TESTO DELLA CONSEGNA: Estrai dal materiale qui sotto tutte le righe di testo e ricopiale senza alcuna modifica. Non includere le immagini nella risposta.

▬▬▬▬▬▬▬▬▬▬

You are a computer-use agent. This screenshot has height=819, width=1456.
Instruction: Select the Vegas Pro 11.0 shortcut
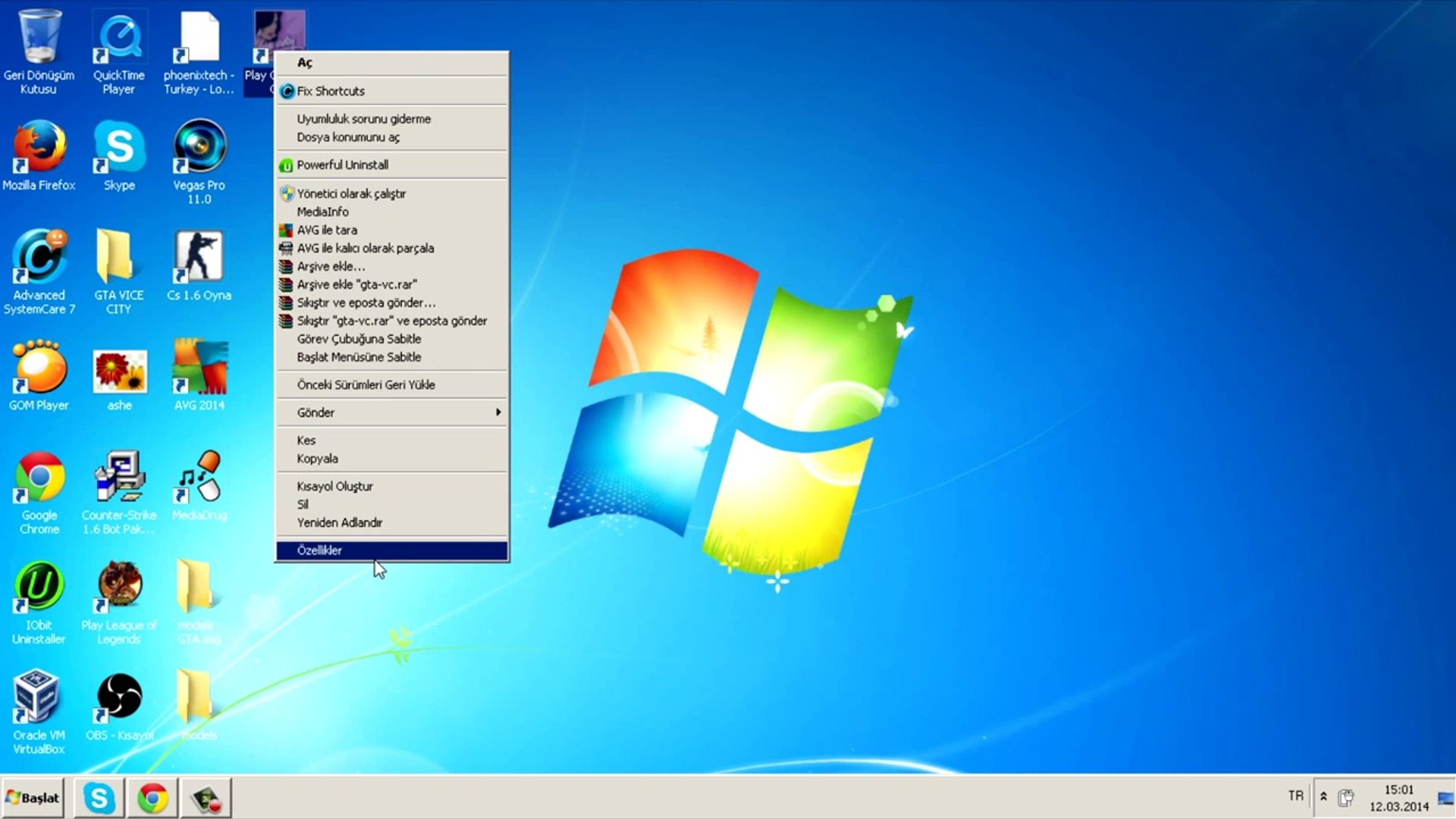(x=199, y=147)
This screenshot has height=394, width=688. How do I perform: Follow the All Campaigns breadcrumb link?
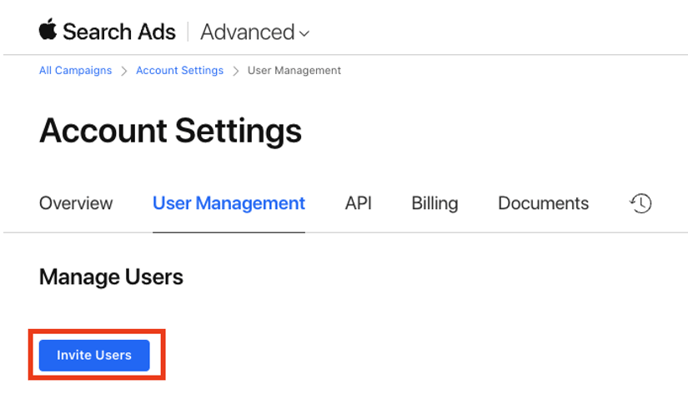click(x=75, y=70)
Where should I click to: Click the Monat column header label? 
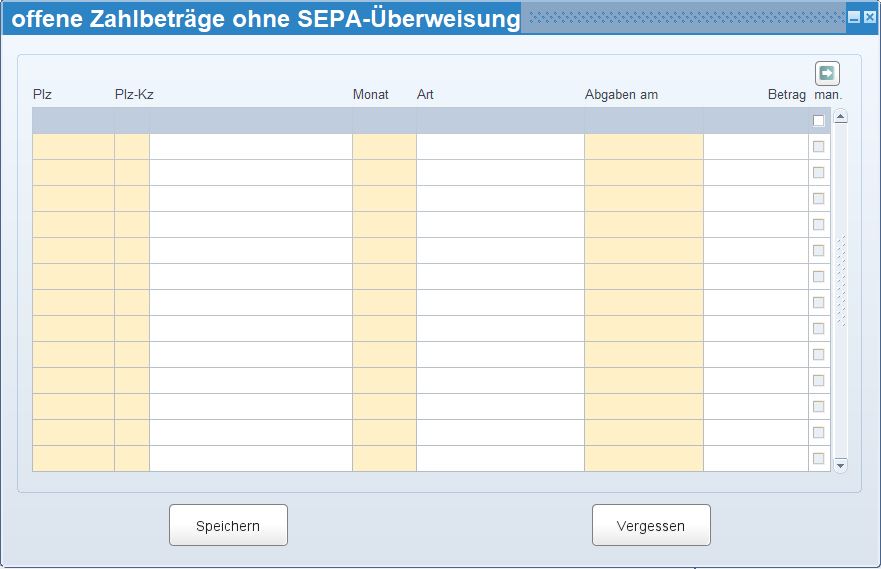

▬▬▬▬▬▬▬▬▬▬

PROBLEMA RISOLTO:
You are a computer-use agent. This screenshot has height=819, width=1456.
Instruction: Select the Vegas Pro 11.0 shortcut
(x=199, y=147)
This screenshot has height=394, width=688. How do I perform: Follow the All Campaigns breadcrumb link?
click(x=75, y=70)
Where should I click to: Click the Monat column header label? 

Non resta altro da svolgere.